:: TASK STATEMENT ::
If a line in the records below contains the word "glass", copy it out.

:: LISTED ENTRIES ::
※
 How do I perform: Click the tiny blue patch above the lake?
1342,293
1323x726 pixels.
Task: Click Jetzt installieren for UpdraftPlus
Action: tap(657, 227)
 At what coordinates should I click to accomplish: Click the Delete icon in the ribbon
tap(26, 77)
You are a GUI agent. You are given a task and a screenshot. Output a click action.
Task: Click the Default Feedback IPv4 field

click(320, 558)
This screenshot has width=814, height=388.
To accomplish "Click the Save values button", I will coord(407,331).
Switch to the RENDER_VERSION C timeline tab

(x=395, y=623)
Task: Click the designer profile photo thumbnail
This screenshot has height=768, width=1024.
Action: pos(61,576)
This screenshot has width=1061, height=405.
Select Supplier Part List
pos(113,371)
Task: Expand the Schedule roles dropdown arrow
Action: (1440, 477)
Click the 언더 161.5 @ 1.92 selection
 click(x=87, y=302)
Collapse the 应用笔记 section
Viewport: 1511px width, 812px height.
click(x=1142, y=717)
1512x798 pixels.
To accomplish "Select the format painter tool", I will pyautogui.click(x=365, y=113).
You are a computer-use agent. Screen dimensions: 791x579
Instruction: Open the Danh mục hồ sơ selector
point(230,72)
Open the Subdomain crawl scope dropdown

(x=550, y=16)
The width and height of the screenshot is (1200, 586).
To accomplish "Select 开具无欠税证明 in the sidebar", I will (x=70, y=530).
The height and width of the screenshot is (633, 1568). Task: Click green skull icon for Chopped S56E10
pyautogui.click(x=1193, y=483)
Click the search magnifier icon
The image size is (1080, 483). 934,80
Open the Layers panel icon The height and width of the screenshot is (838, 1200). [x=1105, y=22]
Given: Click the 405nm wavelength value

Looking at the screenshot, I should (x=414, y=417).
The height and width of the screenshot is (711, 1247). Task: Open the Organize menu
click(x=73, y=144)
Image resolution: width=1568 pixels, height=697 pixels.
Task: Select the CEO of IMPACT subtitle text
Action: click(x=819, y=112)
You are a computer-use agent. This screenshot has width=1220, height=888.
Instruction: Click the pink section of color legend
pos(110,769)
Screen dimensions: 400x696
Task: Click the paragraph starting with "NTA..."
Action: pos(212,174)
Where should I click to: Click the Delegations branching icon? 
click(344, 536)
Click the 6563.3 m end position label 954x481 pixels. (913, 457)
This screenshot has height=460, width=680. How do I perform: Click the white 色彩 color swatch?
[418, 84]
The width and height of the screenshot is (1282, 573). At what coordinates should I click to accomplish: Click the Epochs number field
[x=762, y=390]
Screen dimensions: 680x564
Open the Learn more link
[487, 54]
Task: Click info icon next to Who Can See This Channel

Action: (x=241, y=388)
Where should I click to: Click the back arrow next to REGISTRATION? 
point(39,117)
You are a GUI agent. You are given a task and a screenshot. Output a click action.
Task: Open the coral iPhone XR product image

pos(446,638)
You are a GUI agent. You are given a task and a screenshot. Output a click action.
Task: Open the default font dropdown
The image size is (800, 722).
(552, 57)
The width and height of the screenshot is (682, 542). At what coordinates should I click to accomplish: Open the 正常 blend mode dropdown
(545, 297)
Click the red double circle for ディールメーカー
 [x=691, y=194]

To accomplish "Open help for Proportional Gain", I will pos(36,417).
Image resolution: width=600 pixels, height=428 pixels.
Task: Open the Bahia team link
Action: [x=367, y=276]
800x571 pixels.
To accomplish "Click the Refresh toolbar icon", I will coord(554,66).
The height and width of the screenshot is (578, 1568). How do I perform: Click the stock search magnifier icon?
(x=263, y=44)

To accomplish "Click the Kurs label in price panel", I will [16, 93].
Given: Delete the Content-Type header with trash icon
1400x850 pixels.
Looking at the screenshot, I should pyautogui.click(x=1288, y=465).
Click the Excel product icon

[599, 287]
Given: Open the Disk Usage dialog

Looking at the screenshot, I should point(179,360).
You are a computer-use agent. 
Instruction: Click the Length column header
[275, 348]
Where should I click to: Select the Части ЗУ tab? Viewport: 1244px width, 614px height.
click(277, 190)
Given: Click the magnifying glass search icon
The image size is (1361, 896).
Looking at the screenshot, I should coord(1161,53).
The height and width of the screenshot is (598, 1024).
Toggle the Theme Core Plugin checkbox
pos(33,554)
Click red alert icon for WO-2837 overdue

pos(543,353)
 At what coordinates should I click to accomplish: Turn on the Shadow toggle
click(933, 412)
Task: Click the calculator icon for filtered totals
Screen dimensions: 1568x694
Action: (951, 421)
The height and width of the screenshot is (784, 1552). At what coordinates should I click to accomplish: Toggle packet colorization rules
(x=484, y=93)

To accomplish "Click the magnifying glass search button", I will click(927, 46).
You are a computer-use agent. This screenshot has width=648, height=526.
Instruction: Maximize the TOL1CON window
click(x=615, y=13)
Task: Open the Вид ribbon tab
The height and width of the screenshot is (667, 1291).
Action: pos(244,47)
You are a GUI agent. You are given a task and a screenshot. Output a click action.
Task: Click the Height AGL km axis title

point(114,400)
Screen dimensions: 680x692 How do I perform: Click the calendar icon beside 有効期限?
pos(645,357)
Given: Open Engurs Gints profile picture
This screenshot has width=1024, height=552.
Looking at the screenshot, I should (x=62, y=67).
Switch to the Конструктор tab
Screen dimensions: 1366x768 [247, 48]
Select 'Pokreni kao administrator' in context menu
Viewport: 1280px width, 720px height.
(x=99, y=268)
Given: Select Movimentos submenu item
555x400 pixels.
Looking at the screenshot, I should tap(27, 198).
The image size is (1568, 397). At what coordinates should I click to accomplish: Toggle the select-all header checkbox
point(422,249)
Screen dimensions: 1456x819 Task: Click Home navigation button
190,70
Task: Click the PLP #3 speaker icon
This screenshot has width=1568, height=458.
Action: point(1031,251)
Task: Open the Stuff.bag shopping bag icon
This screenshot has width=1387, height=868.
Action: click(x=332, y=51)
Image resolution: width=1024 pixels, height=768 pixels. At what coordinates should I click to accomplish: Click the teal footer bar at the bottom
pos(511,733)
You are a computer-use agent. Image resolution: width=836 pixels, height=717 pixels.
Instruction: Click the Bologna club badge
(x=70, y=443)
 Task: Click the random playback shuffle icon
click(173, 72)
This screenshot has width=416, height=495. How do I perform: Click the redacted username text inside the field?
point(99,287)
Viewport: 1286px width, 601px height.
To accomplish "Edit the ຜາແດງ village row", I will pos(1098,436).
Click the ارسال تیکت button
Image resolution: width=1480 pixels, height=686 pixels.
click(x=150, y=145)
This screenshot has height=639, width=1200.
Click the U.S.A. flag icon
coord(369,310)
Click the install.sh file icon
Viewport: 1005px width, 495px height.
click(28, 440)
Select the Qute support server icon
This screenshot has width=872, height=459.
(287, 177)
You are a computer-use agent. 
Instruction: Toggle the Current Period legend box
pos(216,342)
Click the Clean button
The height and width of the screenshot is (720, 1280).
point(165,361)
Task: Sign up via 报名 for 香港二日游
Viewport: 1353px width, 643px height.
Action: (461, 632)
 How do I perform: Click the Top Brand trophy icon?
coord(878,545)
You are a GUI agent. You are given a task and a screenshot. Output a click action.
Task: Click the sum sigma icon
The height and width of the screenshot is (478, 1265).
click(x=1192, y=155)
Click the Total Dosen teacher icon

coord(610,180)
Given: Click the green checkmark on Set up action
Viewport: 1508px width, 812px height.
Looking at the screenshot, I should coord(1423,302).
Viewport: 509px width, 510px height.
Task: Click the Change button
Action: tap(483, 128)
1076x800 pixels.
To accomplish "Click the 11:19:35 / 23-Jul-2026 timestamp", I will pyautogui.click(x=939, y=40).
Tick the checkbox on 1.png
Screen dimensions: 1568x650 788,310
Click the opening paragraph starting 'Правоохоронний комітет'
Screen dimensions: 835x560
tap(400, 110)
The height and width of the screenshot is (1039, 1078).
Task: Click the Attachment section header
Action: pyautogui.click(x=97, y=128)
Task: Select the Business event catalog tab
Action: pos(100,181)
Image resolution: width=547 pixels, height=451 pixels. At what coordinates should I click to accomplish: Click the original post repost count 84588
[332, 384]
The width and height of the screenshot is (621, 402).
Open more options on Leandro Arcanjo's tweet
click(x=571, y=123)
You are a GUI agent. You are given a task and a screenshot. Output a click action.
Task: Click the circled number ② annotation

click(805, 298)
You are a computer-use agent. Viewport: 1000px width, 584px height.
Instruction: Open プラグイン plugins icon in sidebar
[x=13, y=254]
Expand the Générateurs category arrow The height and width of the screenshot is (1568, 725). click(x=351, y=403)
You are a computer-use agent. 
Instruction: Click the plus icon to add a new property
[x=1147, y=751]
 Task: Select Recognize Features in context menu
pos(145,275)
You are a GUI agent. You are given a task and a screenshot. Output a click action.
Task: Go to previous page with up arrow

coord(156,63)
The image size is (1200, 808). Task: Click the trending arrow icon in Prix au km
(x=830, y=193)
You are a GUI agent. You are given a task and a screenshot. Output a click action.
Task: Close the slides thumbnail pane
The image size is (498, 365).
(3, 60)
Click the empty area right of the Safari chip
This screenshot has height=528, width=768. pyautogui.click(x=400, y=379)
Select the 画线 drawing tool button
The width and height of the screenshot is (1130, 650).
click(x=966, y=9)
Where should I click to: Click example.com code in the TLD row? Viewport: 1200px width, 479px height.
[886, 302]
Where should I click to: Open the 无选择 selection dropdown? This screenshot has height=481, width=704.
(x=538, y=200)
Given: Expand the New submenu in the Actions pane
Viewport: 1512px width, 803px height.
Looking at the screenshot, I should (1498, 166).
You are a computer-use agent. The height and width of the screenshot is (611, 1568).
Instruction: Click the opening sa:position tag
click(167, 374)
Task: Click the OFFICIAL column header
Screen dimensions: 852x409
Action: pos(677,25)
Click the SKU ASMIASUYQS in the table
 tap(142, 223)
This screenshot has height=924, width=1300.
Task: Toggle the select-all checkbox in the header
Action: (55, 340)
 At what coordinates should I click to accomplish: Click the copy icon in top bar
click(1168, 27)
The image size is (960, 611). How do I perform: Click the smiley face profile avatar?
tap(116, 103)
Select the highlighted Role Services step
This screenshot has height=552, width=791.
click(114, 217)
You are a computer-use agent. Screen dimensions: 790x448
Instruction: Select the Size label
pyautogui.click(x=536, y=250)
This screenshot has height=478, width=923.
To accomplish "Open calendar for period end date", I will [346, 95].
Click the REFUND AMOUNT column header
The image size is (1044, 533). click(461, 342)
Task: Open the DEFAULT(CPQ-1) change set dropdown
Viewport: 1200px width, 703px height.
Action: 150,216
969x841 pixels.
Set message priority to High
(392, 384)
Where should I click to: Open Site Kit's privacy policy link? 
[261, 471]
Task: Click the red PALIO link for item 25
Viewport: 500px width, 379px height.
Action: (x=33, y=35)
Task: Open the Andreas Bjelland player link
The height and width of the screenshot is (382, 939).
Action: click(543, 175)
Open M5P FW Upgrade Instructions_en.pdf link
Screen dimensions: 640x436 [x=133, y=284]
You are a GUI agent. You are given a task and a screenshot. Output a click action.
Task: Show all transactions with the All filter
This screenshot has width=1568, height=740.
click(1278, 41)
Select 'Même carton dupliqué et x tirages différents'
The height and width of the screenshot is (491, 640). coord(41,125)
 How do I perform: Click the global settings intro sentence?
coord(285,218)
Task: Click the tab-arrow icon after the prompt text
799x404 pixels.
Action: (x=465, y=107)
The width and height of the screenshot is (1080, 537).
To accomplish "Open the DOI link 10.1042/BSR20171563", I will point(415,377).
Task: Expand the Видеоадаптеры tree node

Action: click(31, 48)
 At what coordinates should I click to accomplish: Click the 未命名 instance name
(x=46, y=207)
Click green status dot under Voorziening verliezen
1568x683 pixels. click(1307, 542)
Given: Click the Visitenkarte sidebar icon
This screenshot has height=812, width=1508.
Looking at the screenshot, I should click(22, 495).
※
:: EXERCISE RESPONSE ::
Given: Click the magnifying glass search icon
To accomplish "Click the magnifying glass search button", I will click(927, 46).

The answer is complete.